▸ DIRECTIONS FOR THIS TASK: Reproduce the lines below word for word, from the line with "You are a GUI" to the line with "click(539, 19)", and leave the pictures out of your answer.

▸ THE RECORDS:

%%

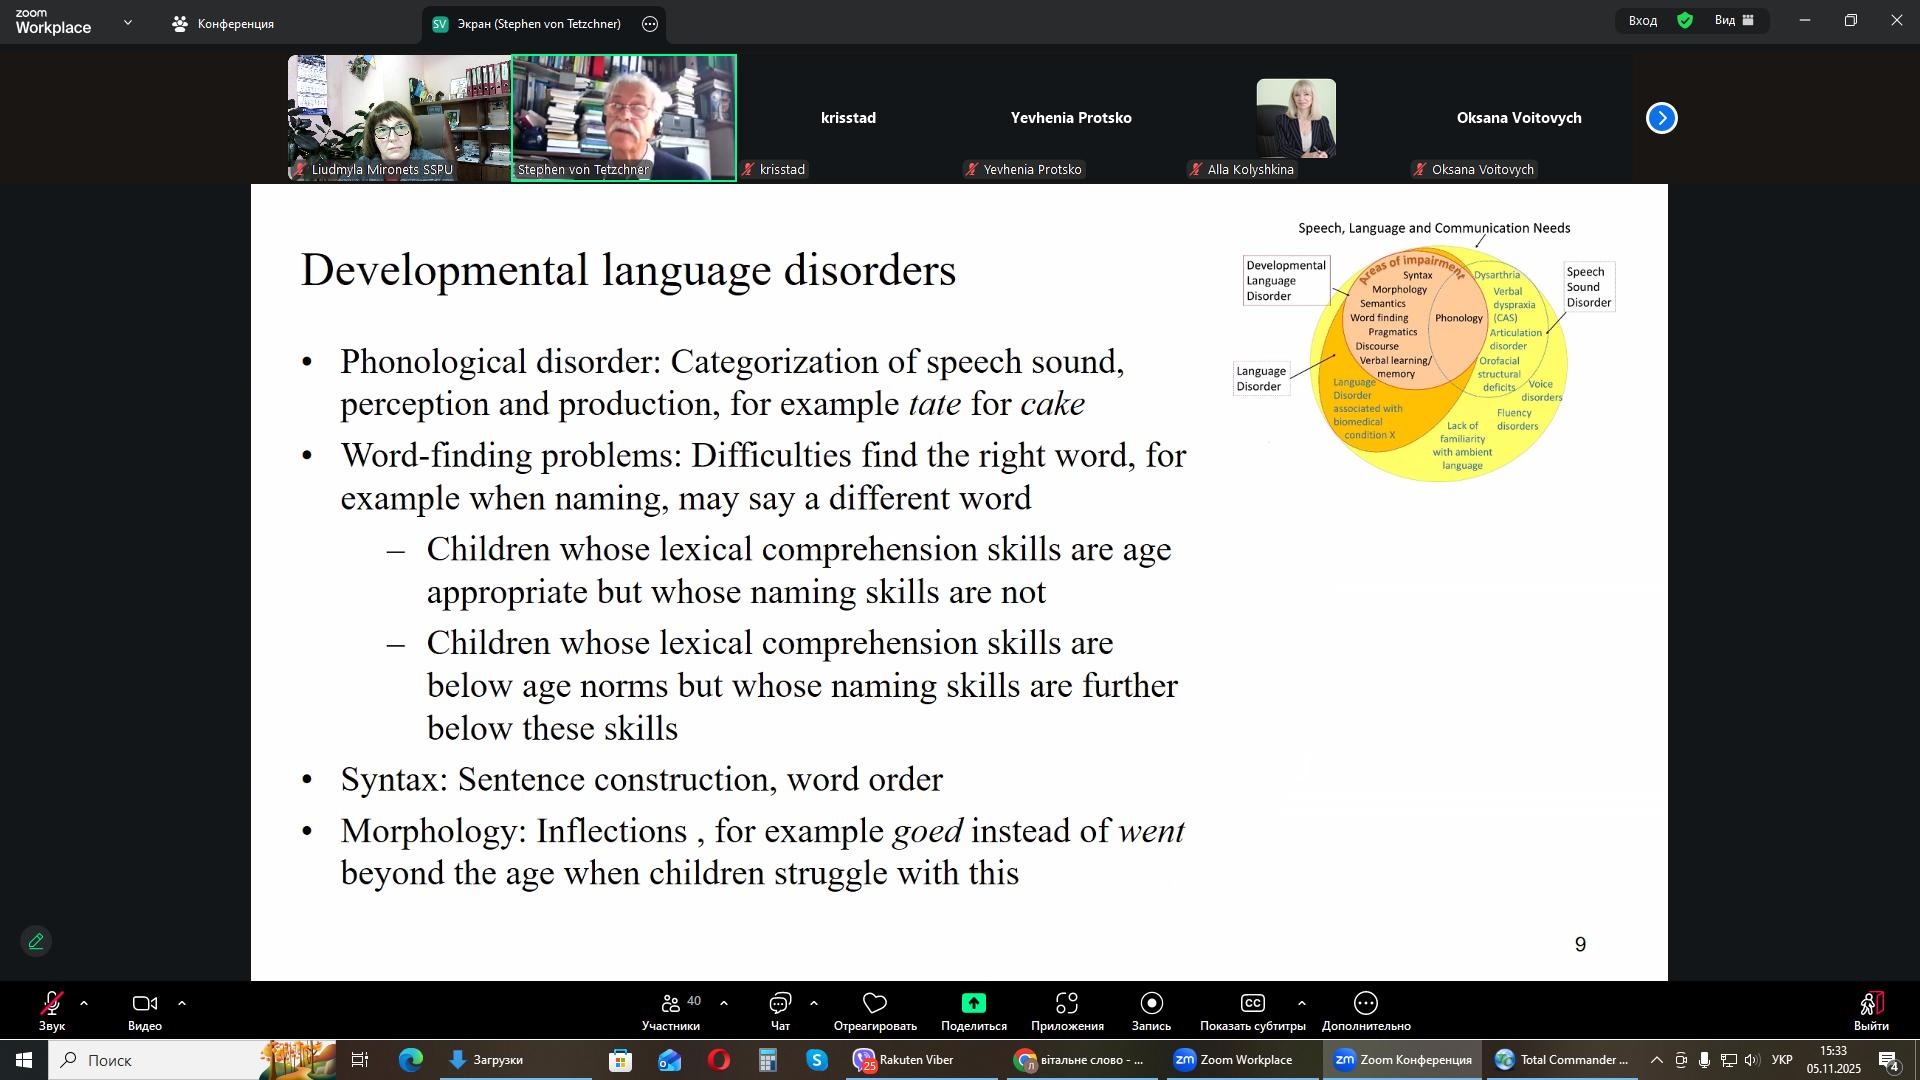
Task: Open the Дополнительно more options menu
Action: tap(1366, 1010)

%%
%%

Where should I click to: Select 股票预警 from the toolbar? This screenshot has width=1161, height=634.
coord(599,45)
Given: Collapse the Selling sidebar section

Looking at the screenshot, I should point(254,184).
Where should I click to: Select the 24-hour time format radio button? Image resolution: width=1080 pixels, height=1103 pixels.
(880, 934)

%%
%%

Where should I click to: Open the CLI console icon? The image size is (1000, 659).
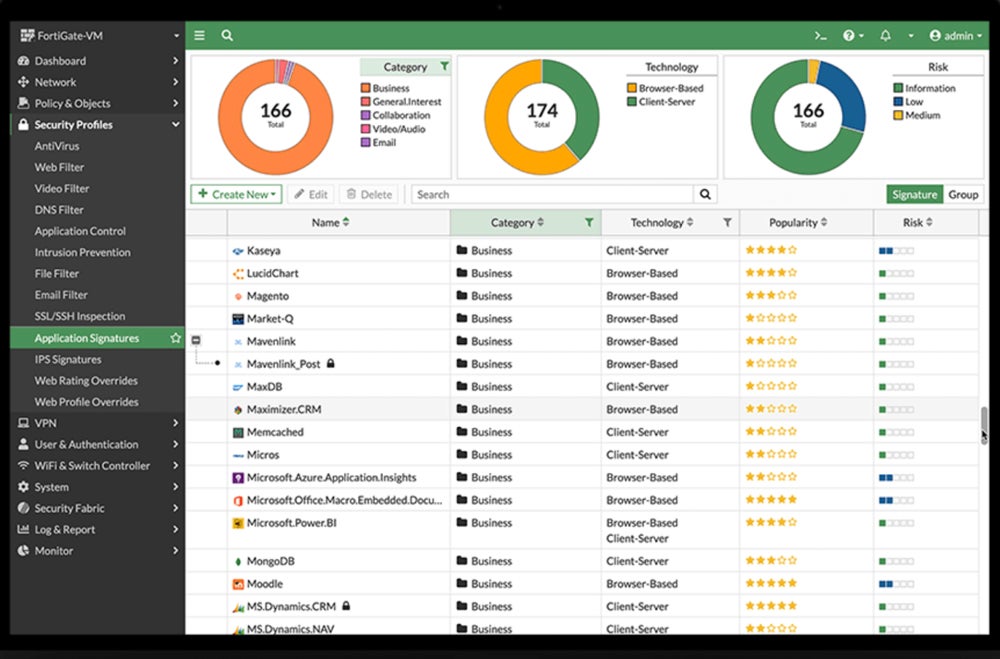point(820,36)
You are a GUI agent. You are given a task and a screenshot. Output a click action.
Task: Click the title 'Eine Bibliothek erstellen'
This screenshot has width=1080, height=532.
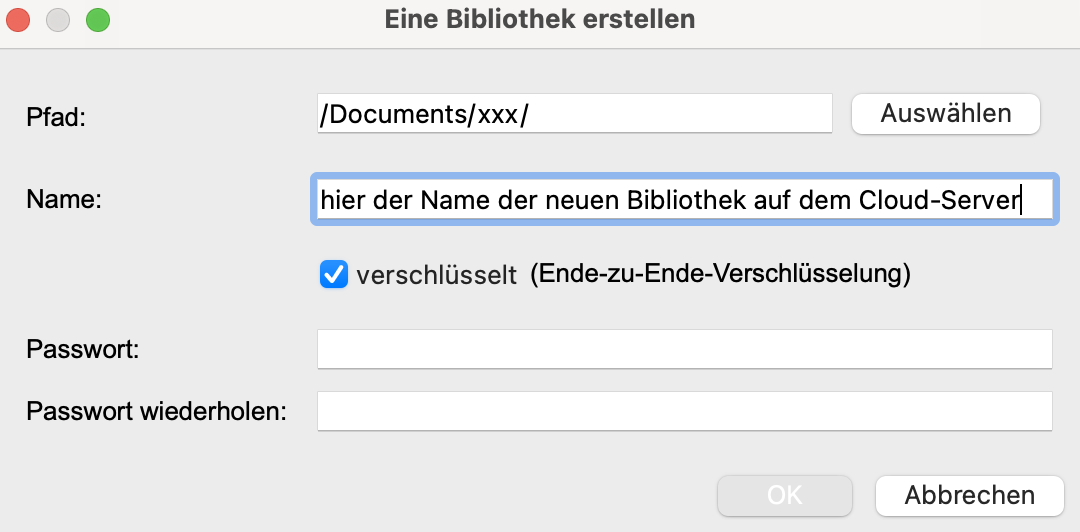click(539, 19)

%%

▸ FULL OUTPUT:
You are a GUI agent. You are given a task and a screenshot. Output a click action.
Task: Click the title 'Eine Bibliothek erstellen'
This screenshot has width=1080, height=532.
click(539, 19)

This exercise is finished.